In conclusion, the data presented here demonstrate the utility of 3M-052 as an adjuvant for pandemic influenza vaccines in multiple pre-clinical models. The ability of 3M-052 containing adjuvant formulations to induce protection against both homologous and heterologous virus strains, as well as the extended stability of formulated 3M-052 adjuvants suggests that these formulations are suitable for stockpiling. Furthermore, we have demonstrated compatibility of these adjuvants with the pre-pandemic vaccine antigens currently included in the national stockpile, and show that a combination vaccine is capable of protecting ferrets against both strain-matched and drifted isolates. Future studies will be directed at cGMP manufacturing of 3M-052 adjuvant formulations, and advancement into toxicology and Phase I clinical testing.
Materials and Methods
Formulation of materials and manufacture
3 M-052 was synthesized in-house by the 3 M Company and its structure has been previously published50. R848 was supplied by 3 M or purchased from Axxora Life Sciences Inc. (San Diego, CA). Synthetic 1,2-dipalmitoyl-sn-glycero-3-phosphocholine (DPPC), 1,2-dimyristoyl-sn-glycero-3-phosphocholine (DMPC), 1,2-dioleoyl-sn-glycero-3-phosphocholine (DOPC), 1,2-dihexadecanoyl-sn-glycero-3-phospho-(1′-rac-glycerol) (DPPG), 1,2-dipalmitoyl-3-trimethylammonium-propane (DPTAP), 1,2-dipalmitoyl-sn-glycero-3-phosphoethanolamine-N-[methoxy(polyethylene glycol)-750] (DPPE-PEG750), and egg phosphatidylcholine (PC) were purchased from Avanti Polar Lipids Inc. (Alabaster, AL) or Lipoid LLC (Newark, NJ). Squalene was obtained from Sigma (St. Louis, MO). Cholesterol, ammonium phosphate monobasic, and ammonium phosphate dibasic were purchased from J.T. Baker (San Francisco, CA). Poloxamer 188 and glycerol were purchased from Spectrum Chemical (Gardena, CA). Phosphate buffered saline 1 × (PBS) at pH 7.2 was purchased from Invitrogen (Grand Island, NY).
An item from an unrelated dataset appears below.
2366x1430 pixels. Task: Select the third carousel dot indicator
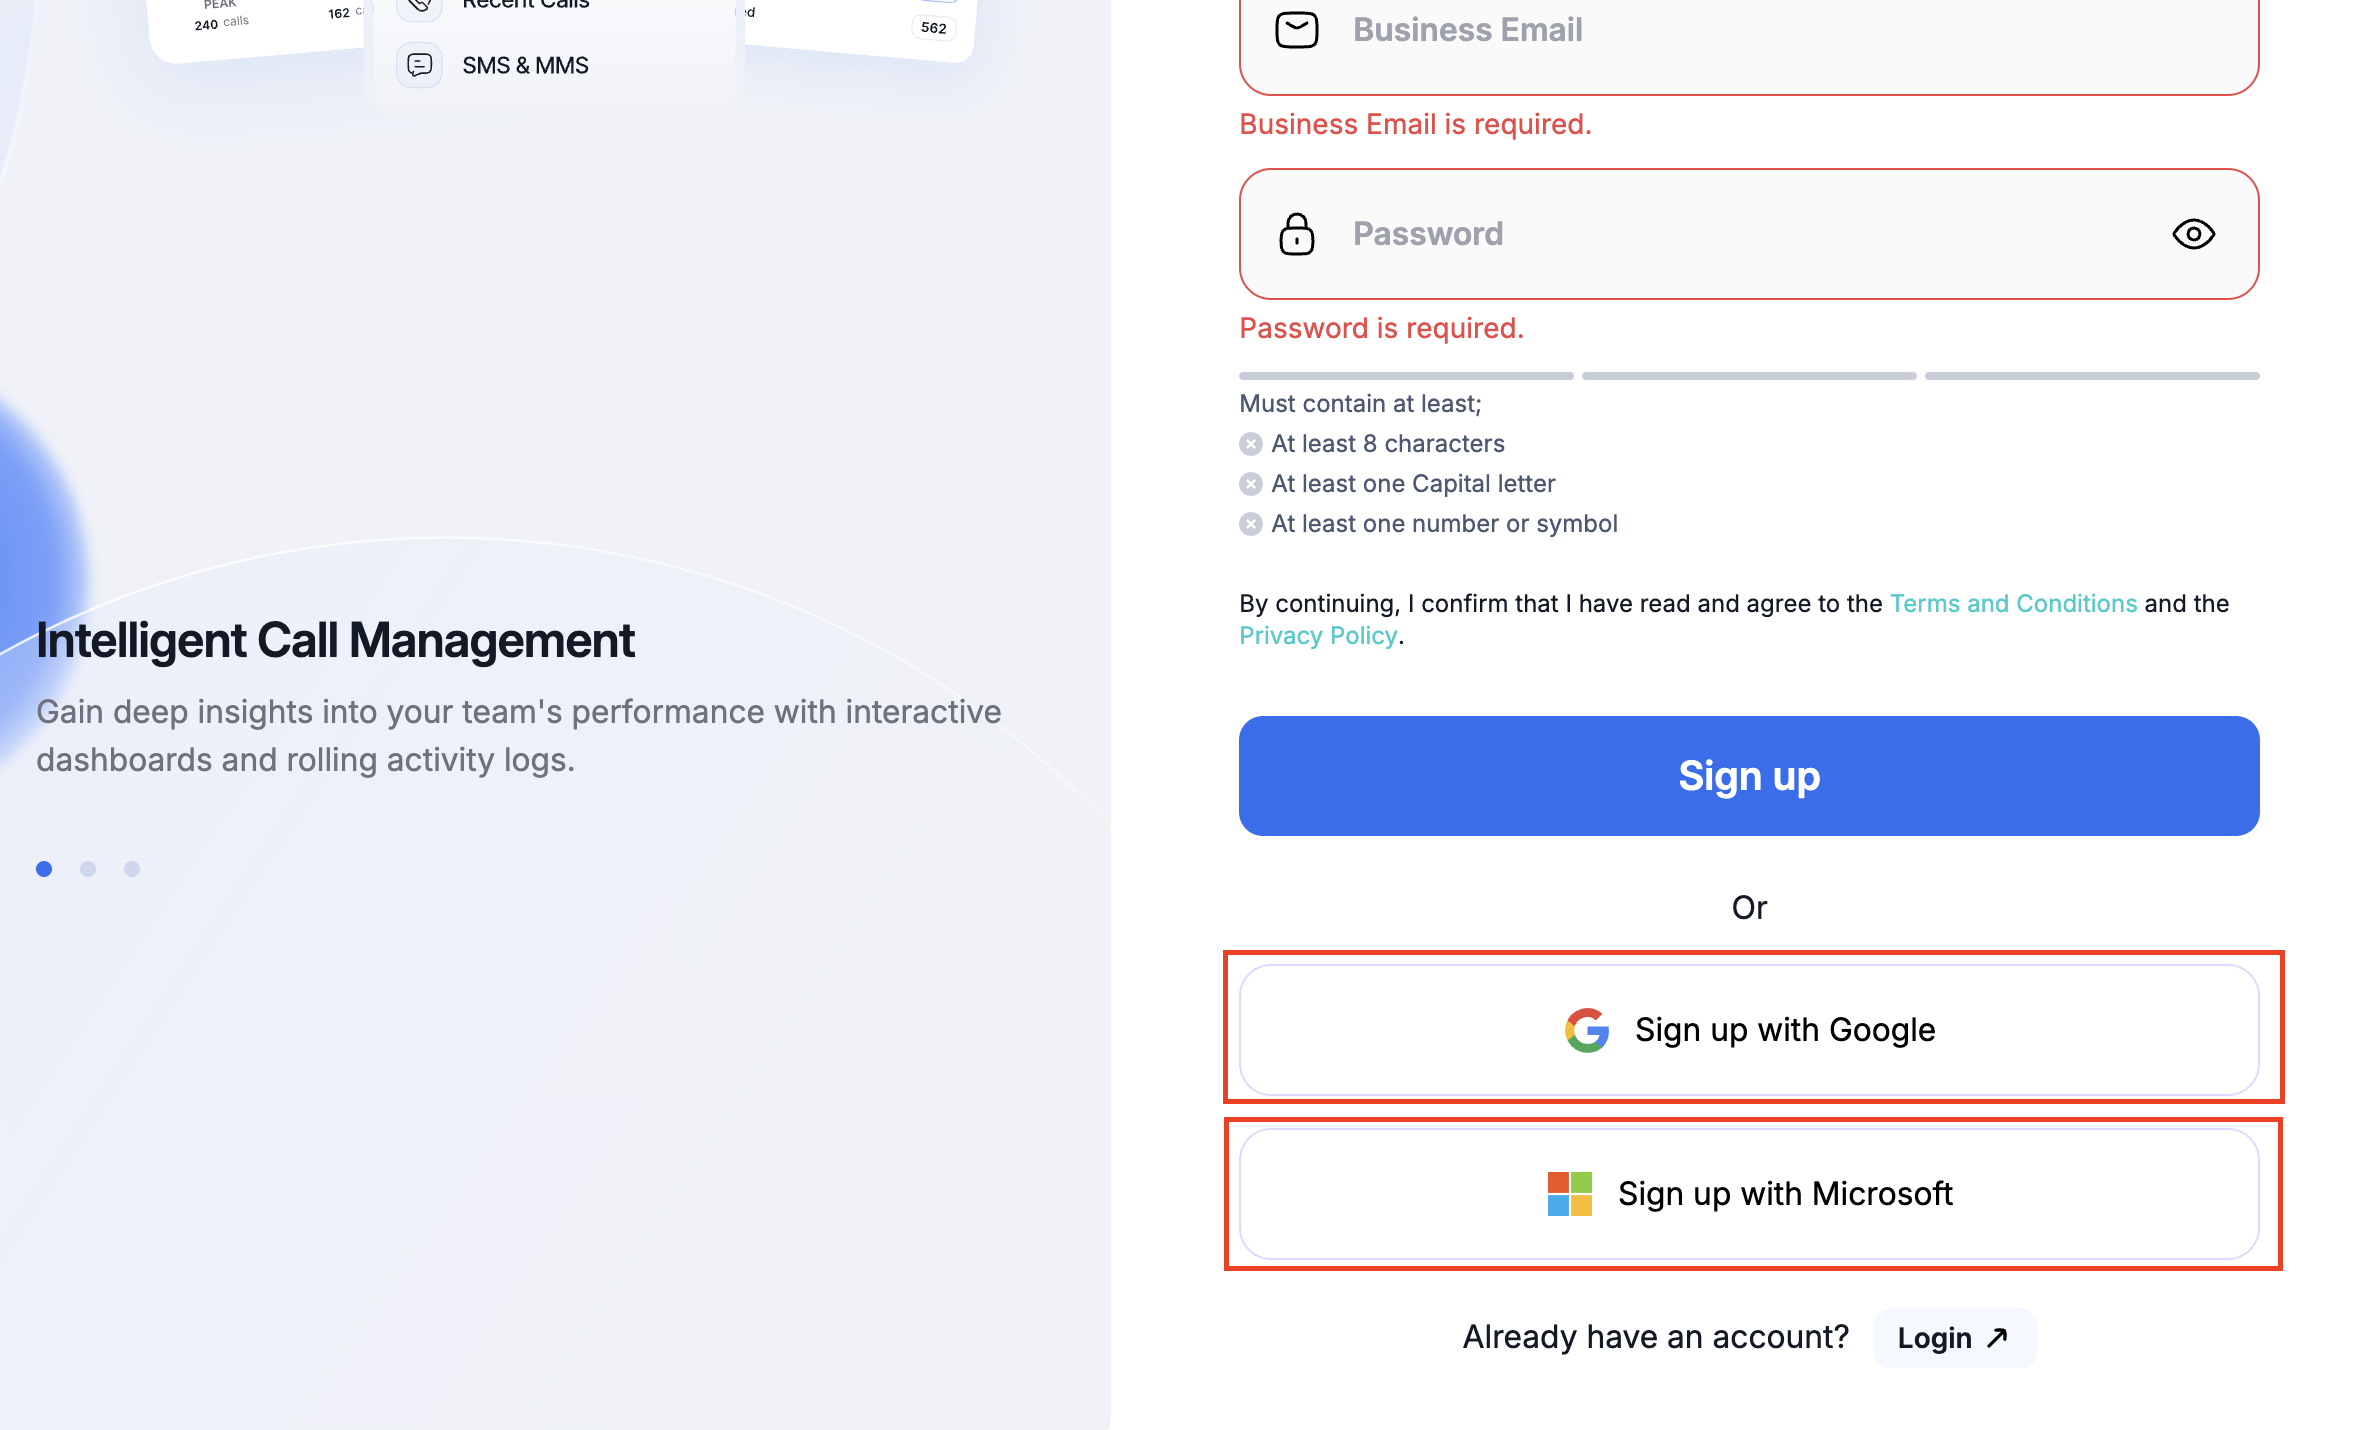(x=132, y=869)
Small batches (≤20 mL) of PEGylated liposome formulations were manufactured by combining DPPC, cholesterol, and DPPE-PEG750 with various amounts of 3M-052 in organic solvent (chloroform or chloroform/methanol/water mixture). The organic solvent was then evaporated using a Genevac EZ-2. The lipid film was rehydrated in PBS (pH 7.2) or 25 mM ammonium phosphate buffer (pH 5.7) and sonicated in a Crest powersonic CP230D (Trenton, NJ) sonicating water bath at ~60 °C for ~2–3 hrs or until the formulation was translucent with no large visible particles. The same procedure was followed for neutral liposomes (DOPC, cholesterol), anionic liposomes (DPPC, cholesterol, DPPG), and cationic liposomes (DPPC, cholesterol, DPTAP). The liposome component weight ratios were as follows: PEGylated (18:5.5:3, DPPC:chol:DPPE-PEG750), neutral (20:5, DOPC:chol), anionic (18:5:2, DPPC:chol:DPPG), cationic (18:5:2, DPPC:chol:DPTAP). Larger batches (100 mL) of PEGylated liposomes were manufactured as above but with shorter sonication time followed by high shear homogenization (Microfluidizer M110P) for 12 continuous passes at 30,000 psi.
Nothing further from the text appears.